_PROVIDED MATERIAL:_
--------------------

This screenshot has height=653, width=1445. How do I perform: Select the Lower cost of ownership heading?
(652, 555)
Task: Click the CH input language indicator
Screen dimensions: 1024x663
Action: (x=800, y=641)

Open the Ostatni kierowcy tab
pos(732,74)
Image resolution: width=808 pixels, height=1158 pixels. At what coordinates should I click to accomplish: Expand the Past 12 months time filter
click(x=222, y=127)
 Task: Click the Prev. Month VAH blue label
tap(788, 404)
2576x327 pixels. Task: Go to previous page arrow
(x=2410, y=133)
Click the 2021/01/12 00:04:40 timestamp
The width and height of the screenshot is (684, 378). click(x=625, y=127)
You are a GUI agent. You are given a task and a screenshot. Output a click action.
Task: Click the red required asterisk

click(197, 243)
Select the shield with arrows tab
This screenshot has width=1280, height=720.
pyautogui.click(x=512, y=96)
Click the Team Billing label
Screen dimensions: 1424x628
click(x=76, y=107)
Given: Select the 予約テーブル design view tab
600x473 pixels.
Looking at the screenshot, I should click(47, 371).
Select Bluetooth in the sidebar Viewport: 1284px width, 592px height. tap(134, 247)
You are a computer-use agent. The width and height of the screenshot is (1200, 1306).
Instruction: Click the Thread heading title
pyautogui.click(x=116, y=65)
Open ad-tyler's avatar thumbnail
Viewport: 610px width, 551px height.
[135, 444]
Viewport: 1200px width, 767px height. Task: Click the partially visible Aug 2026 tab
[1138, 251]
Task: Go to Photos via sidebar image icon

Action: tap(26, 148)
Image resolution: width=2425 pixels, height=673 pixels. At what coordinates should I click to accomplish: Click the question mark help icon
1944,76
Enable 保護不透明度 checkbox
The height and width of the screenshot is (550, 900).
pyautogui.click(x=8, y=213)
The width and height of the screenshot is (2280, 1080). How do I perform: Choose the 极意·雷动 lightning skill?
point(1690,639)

--------------------

_WHAT YOU ARE ASKED TO DO:_
Set down, unchanged, only those lines above that fall between the line with "Open the Ostatni kierowcy tab" and the line with "Given: Select the 予約テーブル design view tab", the two end lines included.

_EXPECTED ANSWER:_
Open the Ostatni kierowcy tab
pos(732,74)
Image resolution: width=808 pixels, height=1158 pixels. At what coordinates should I click to accomplish: Expand the Past 12 months time filter
click(x=222, y=127)
 Task: Click the Prev. Month VAH blue label
tap(788, 404)
2576x327 pixels. Task: Go to previous page arrow
(x=2410, y=133)
Click the 2021/01/12 00:04:40 timestamp
The width and height of the screenshot is (684, 378). click(x=625, y=127)
You are a GUI agent. You are given a task and a screenshot. Output a click action.
Task: Click the red required asterisk

click(197, 243)
Select the shield with arrows tab
This screenshot has width=1280, height=720.
pyautogui.click(x=512, y=96)
Click the Team Billing label
Screen dimensions: 1424x628
click(x=76, y=107)
Given: Select the 予約テーブル design view tab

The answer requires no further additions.